__Your instructions__
Rewrite the data below as a numbered list, starting with the line that contains "This screenshot has" and going on through the end of the data, with blank lines dropped. Leave the pictures out of your answer.

__Exercise inputs__

Content starts

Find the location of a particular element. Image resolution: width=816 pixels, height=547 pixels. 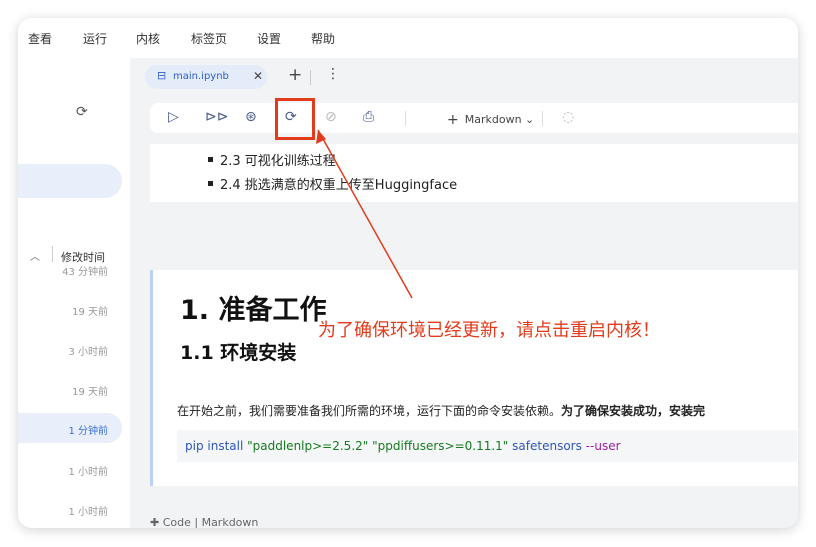

annotation-arrow is located at coordinates (364, 214).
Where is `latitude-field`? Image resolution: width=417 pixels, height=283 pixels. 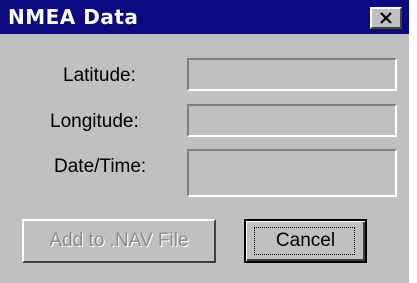 latitude-field is located at coordinates (292, 74).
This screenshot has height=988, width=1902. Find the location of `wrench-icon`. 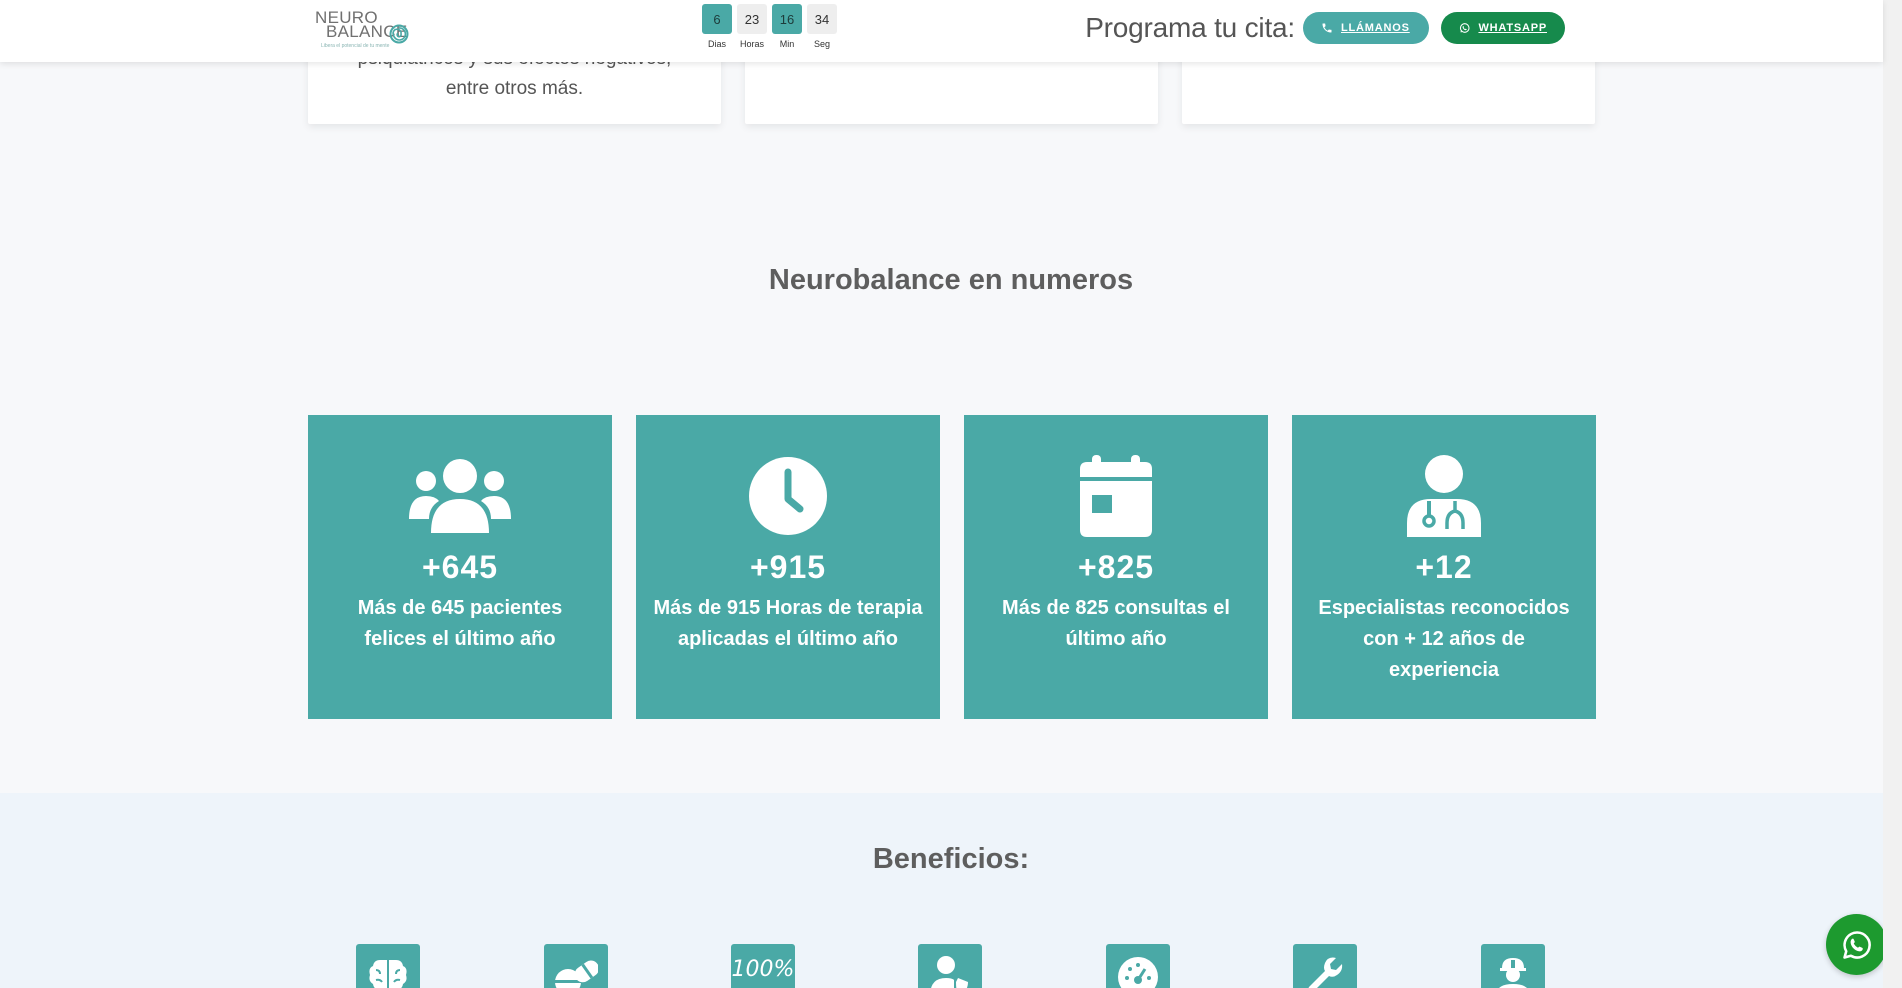

wrench-icon is located at coordinates (1325, 966).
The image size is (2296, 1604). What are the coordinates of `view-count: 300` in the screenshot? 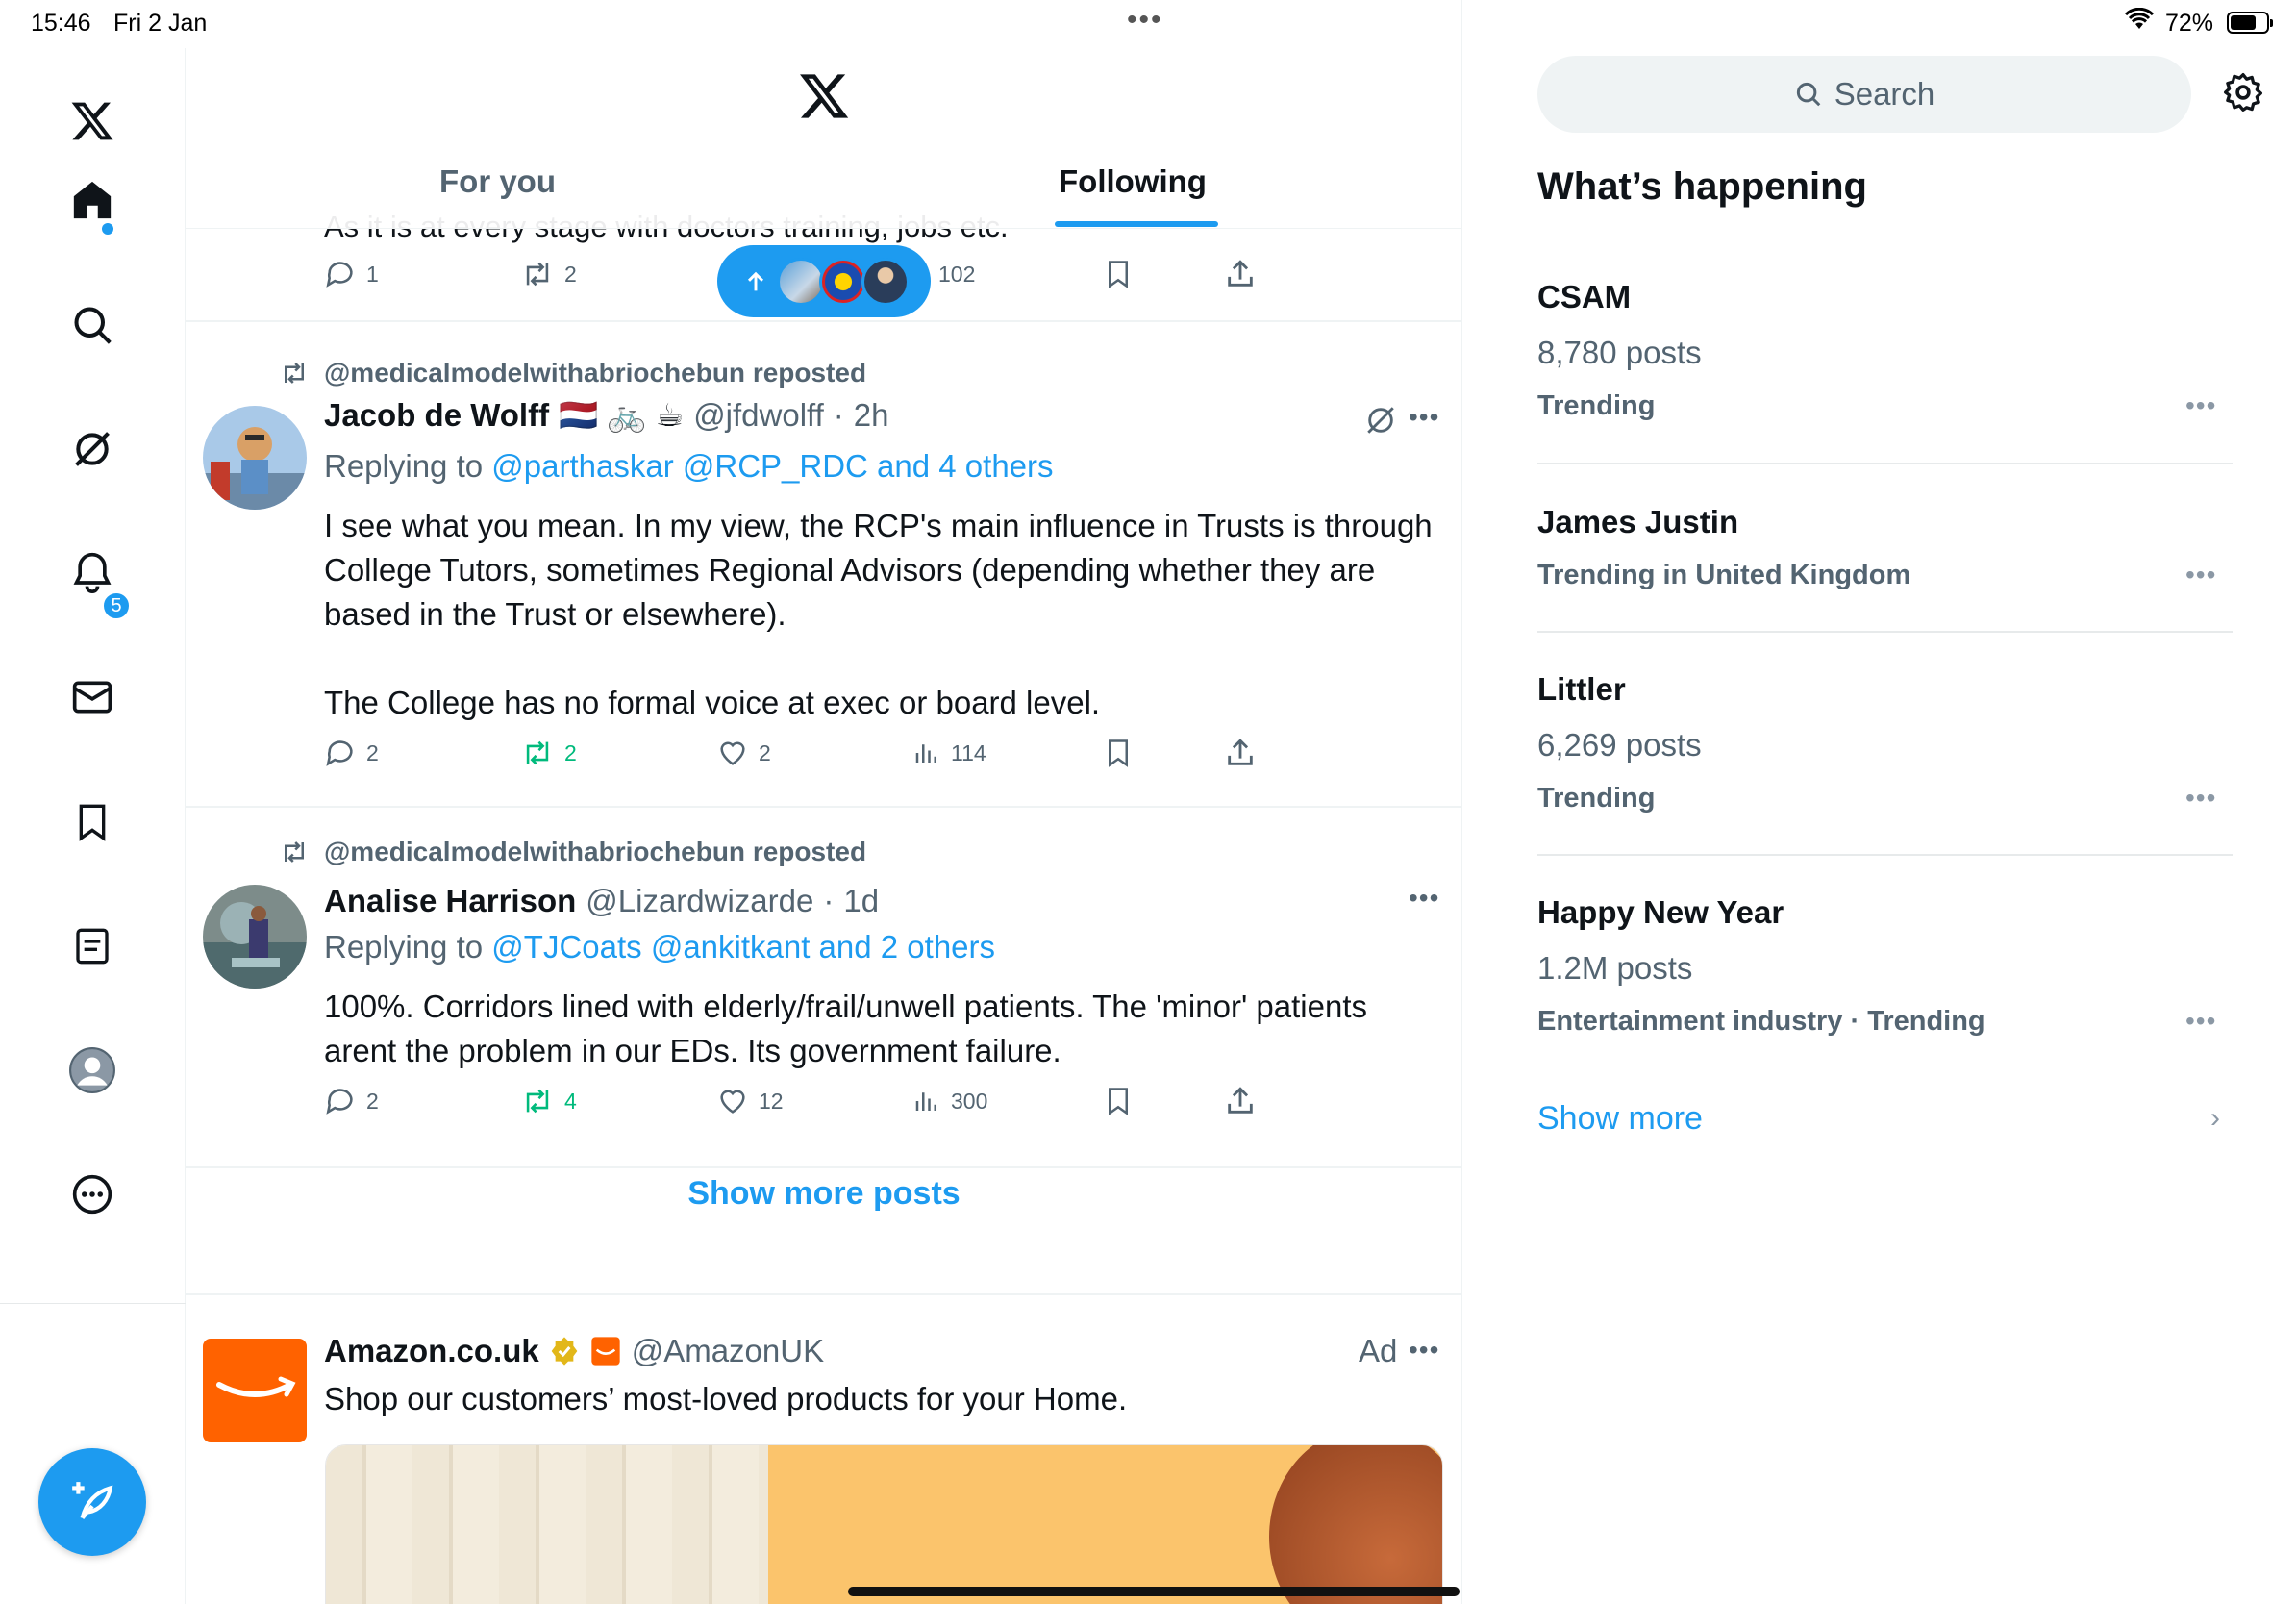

Content ends

__Written response__
1. This screenshot has height=988, width=1902. Find the location of `wrench-icon`. 
2. wrench-icon is located at coordinates (1325, 966).
3. The image size is (2296, 1604). What are the coordinates of `view-count: 300` in the screenshot? 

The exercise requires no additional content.